Exercise material –
____
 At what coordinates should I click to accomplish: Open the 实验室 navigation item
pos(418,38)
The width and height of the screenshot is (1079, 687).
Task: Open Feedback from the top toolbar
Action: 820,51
____
Rewrite the rows above as a numbered list, dropping any blank lines.

1.  At what coordinates should I click to accomplish: Open the 实验室 navigation item
2. pos(418,38)
3. The width and height of the screenshot is (1079, 687).
4. Task: Open Feedback from the top toolbar
5. Action: 820,51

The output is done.